Tomorrow will make two weeks since I said goodbye to the kids at Gabriel House; it will finish off my first week of classes; and it will bring to a close the end of my teenage years. I miss the kids—the opportunity to show them and tell them of Christ’s love. I miss Mexico—the culture, the simplicity, and the community of believers there. I walk across Baylor’s campus and think about the kids and the workers—the children for whom I love immensely and the women who became my dear friends—and it is hard for me to comprehend it all in the midst of the great affluence here. I am broken for them. And I am broken for all of us here.

Lately I have withdrawn more that God might help me make sense of it all. In the stillness and the quiet, and in the chaos in the midst of everyone else, he tells me, I am the maker of heaven and earth, the sea and everything in them—I remain faithful forever. I uphold the cause of the oppressed and give food to the hungry. I set prisoners free, give sight to the blind, lift up those who are bowed down and love the righteous. I watch over the foreigner and sustain the fatherless and the widow, but frustrate the ways of the wicked. I reign forever for all generations. (Psalm 146:6-10) With each statement, I find peace. He is in control. He is providing for those in need. He has not forgotten them and I know that there is not a hungry mouth or an abandoned child that goes unseen or unloved by Our Father.

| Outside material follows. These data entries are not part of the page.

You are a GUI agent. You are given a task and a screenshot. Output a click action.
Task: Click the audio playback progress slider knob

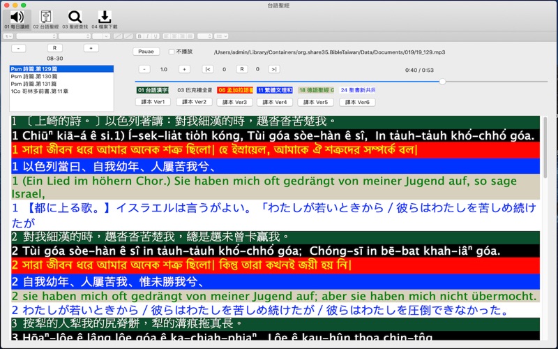point(442,81)
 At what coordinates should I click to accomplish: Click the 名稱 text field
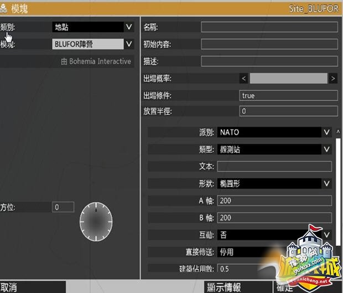[269, 27]
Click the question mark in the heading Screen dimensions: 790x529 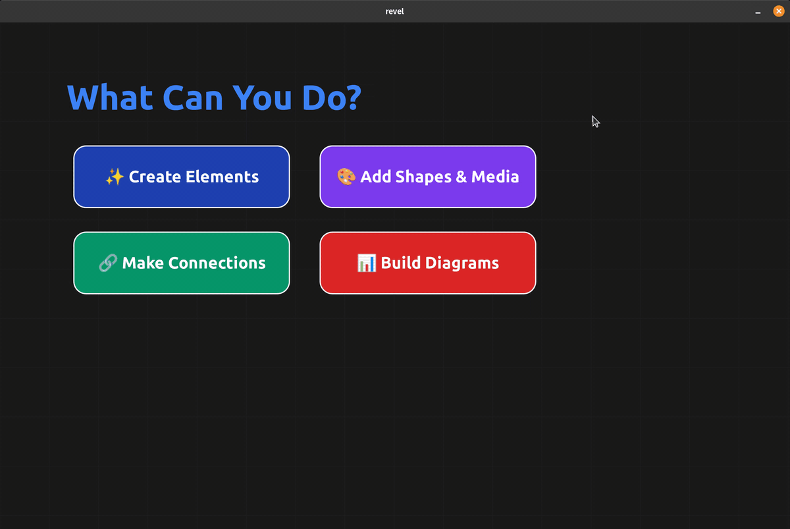[353, 97]
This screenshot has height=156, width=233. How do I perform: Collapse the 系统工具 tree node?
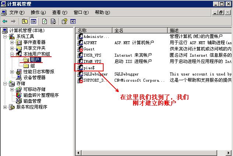coord(5,36)
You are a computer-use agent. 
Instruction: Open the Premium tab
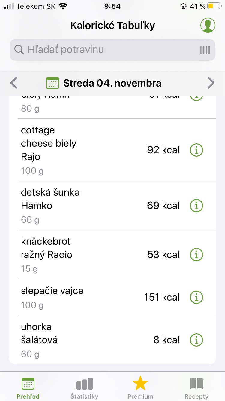click(x=140, y=388)
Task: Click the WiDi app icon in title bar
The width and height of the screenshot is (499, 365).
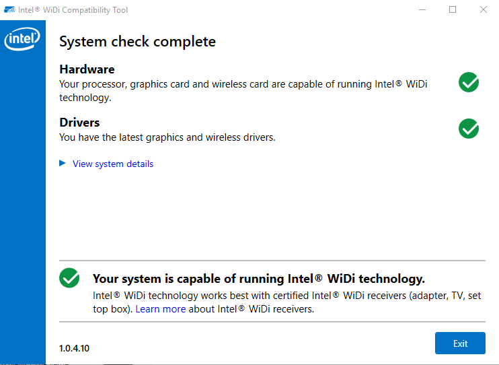Action: coord(9,9)
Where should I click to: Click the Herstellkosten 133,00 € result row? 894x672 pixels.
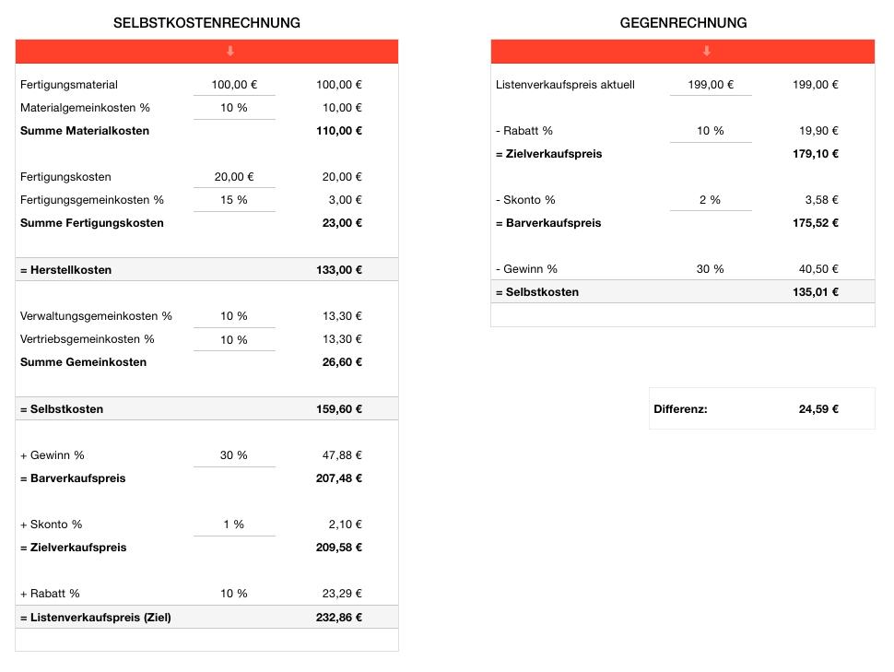click(x=206, y=269)
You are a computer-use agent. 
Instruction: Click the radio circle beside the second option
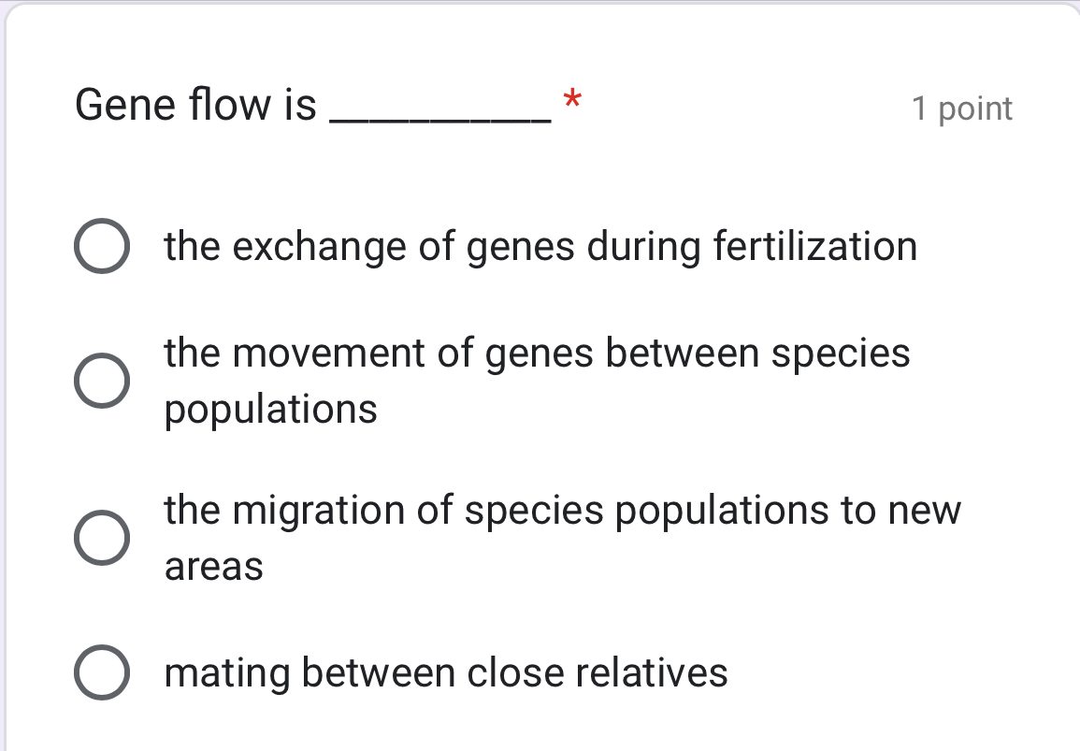click(x=102, y=380)
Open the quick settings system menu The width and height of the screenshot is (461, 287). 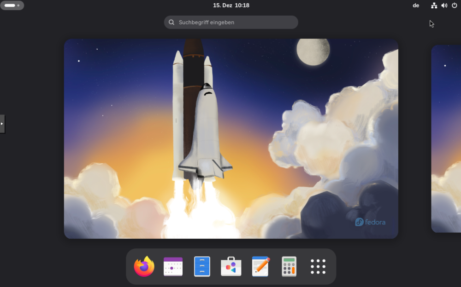pos(443,6)
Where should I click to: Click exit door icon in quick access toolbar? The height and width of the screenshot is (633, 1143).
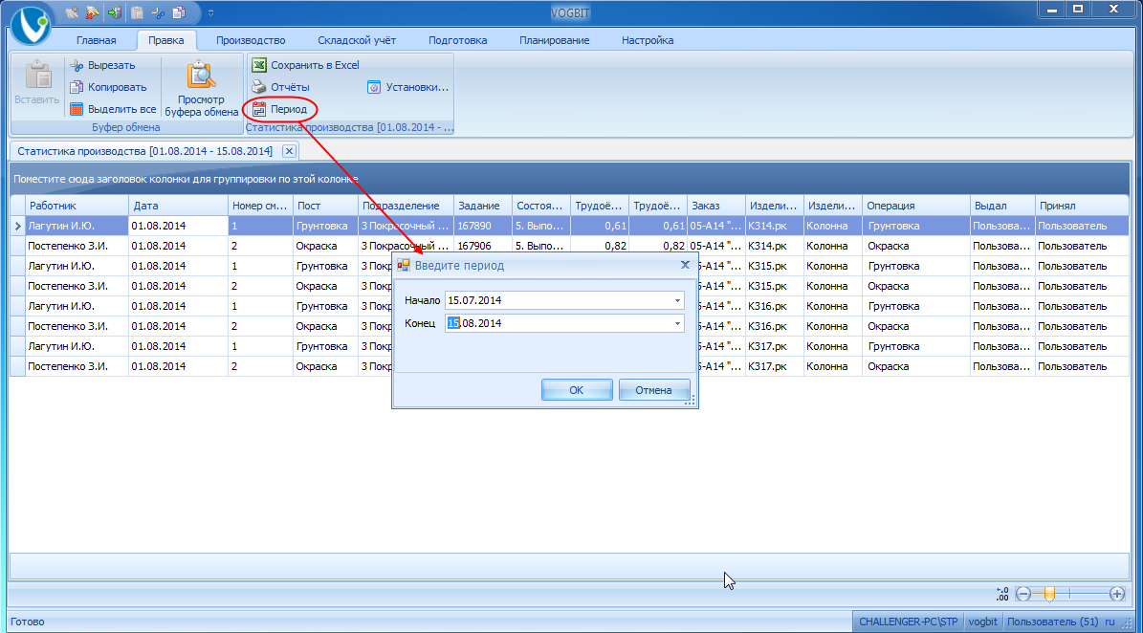pos(115,12)
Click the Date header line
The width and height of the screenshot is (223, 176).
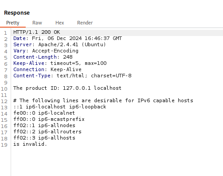(67, 38)
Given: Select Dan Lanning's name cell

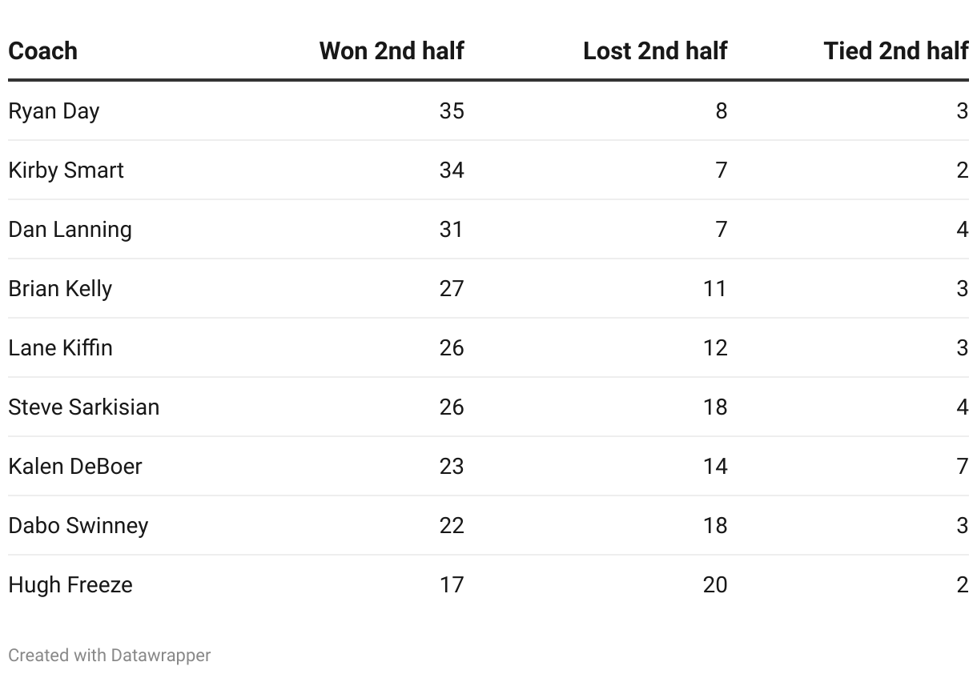Looking at the screenshot, I should pos(70,230).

But then He not only tells me this, but He reminds me that He has a plan for me and that right now it is here—to be here. Though my love for orphans grows daily, I am here. And truly I am grateful to be here. I am grateful for the opportunity to receive such an amazing education, for those helping pay—my parents and my grandparents (thank you), for the scholarships to allow for it, and for the mental capacity to maintain them. I am grateful for my friends, in Waco, at home, across the US, and around the world that bring encouragement, support and help to build me into who God has intended me to be. I could not have asked for better friends. I am grateful for the opportunities that God has given me to serve Him and be His hands and feet here in Waco. He has blessed me greatly. And as I come to celebrate 20 years, I am grateful for those too!

Please be praying for me… not that I will “get used” to everything, nor move on, but that I would be here as I walk in God’s will for my life, and that I would continue to do so whatever that looks like and whatever that means! It’s all going to be worth it!